Keep your hands level with each other as if connected to a straight bar across your horse’s withers. Your hands can move in and out on the bar to create open or direct rein aids, but they can’t move up, down, backwards or forwards. Your reins will open or close ‘doors.’ Given a choice between an open and a closed door, you probably choose the open door. It’s the easiest option. Your horse will make the same choice. To turn right, open your right rein like you’re opening a door. Picture that straight bar extending out from your horse’s withers and move your hand out (not back) to the side while keeping contact on the rein. Create a boundary with your outside rein by keeping your left hand on that imaginary bar closer to your horse’s withers. Don’t allow your left hand to move forward at all. Use your outside seat and leg aids in time with your horse’s movement to firmly, but gently guide him into the open right door.
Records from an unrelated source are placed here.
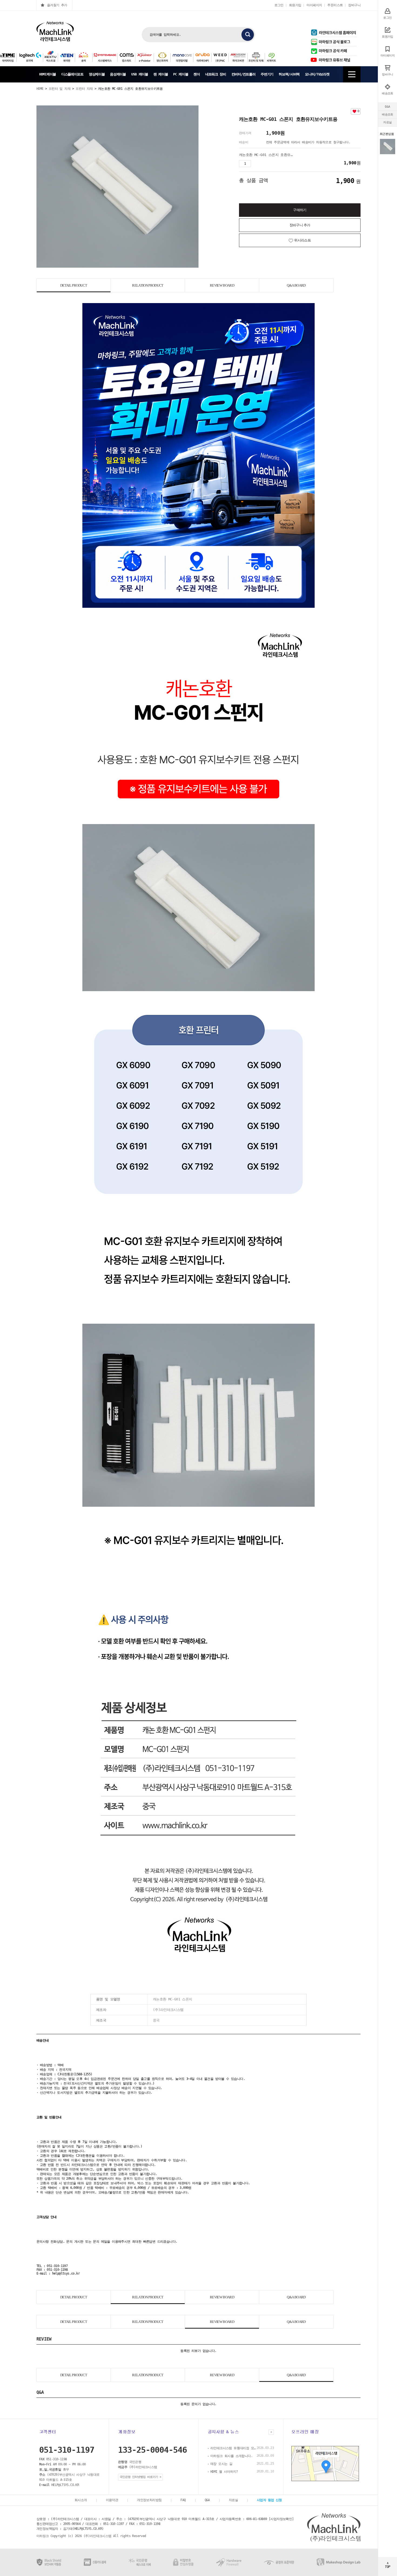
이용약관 (112, 2500)
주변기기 (267, 74)
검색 (247, 34)
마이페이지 (314, 5)
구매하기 (299, 210)
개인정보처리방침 (149, 2500)
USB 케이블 (139, 74)
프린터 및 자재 (59, 89)
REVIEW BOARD (222, 285)
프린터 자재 (84, 89)
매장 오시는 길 (221, 2464)
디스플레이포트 (72, 74)
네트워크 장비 (215, 74)
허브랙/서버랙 (289, 74)
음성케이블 (118, 74)
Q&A (387, 106)
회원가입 (295, 5)
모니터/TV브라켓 (317, 74)
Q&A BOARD (296, 285)
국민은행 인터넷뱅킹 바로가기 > (140, 2477)
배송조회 (387, 114)
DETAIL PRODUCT (73, 285)
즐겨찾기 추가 (57, 5)
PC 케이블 (180, 74)
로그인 (279, 5)
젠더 (196, 74)
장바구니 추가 (300, 225)
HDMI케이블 (47, 74)
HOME (39, 89)
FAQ (183, 2500)
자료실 (387, 122)
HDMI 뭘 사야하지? (224, 2472)
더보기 (271, 2432)
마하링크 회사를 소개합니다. (231, 2456)
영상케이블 (97, 74)
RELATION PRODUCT (147, 285)
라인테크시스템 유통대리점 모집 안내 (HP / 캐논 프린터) (233, 2448)
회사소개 (81, 2500)
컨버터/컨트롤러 (243, 74)
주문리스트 (335, 5)
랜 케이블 (160, 74)
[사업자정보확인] (281, 2519)
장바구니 (354, 5)
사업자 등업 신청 (269, 2500)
5. Work the bend. In order to turn, your horse’s bend must match the arc of the turn. A stiff, unbending horse’s hindquarters will swing out. A counter-bent horse’s shoulders will fall into the turn. Encourage your horse to bend around your inside seat bone and leg by keeping your leg just behind the girth. Push his barrel over as you feel your inside hip drop. Help your horse to keep his hip in line by putting your outside leg back slightly and pushing his hip over when you feel your outside hip drop. If the inside shoulder is dropping in, push it over by using your upper inside leg as your horse’s shoulder moves forward. The horse can only respond to your push when his weight is off the leg you want him to move. When working on improving your horse’s bend from your seat and leg aids, recognize when he tries a little. Stop pushing him and reward him with a wither scratch and a short break before asking again.
Practice improving your steering by repeatedly making a small turn then a straight line then another small turn. Working this way helps your horse improve his suppleness and strength while you improve your aids, alignment and suppleness. In time, your horse will have power steering from your subtle seat and leg aids.